- _Activity_: Among the records, find the lines that hold the string "This" and return them.
▽
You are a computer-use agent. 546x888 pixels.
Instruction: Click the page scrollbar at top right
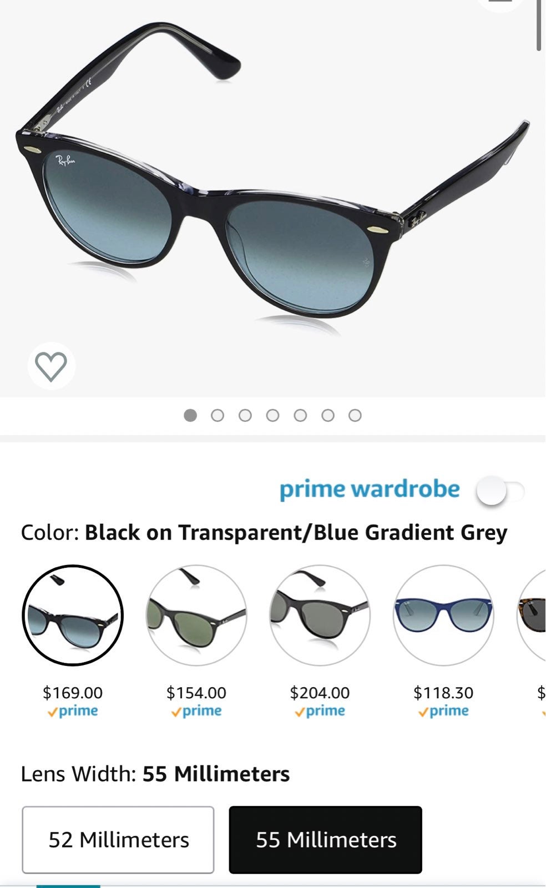(539, 25)
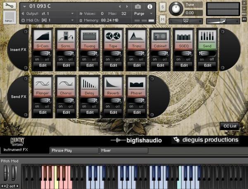Screen dimensions: 248x189
Task: Select the Cabinet effect icon
Action: (x=160, y=36)
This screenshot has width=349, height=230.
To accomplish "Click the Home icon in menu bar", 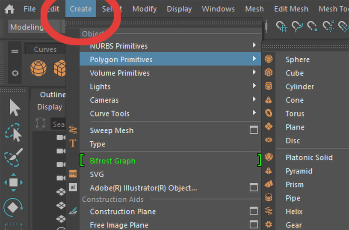I will pos(9,9).
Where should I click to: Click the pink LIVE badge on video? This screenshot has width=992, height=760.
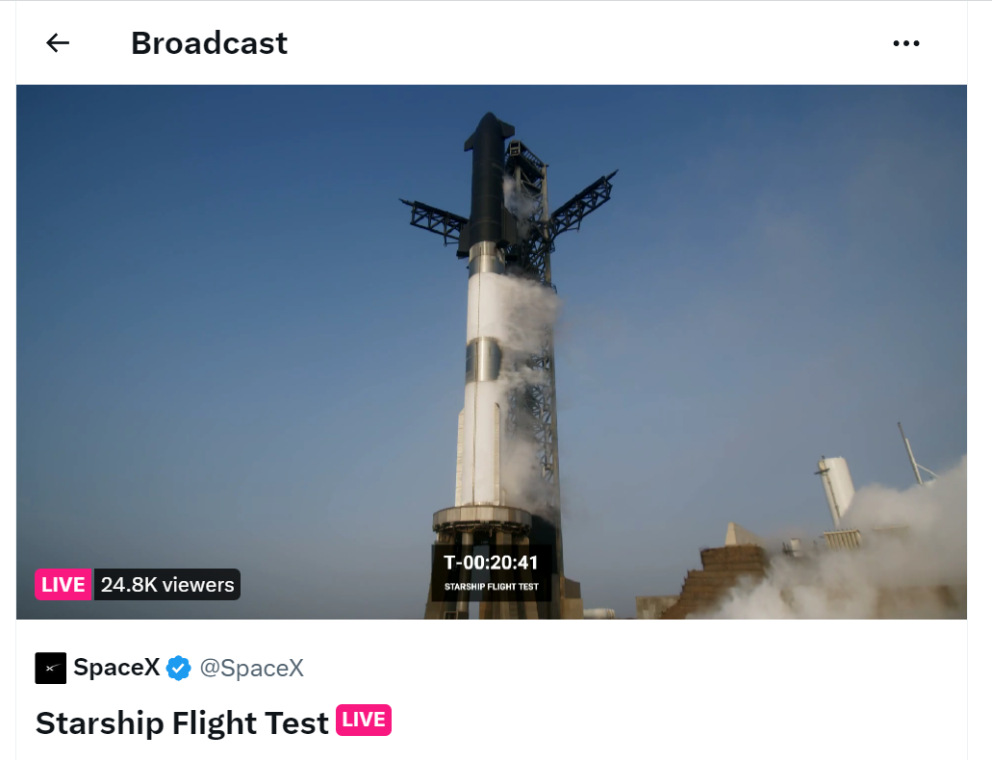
△
- _Reply to the exercise_:
This screenshot has width=349, height=230.
Where should I click to: Click the pink LIVE badge on video? This screenshot has width=992, height=760.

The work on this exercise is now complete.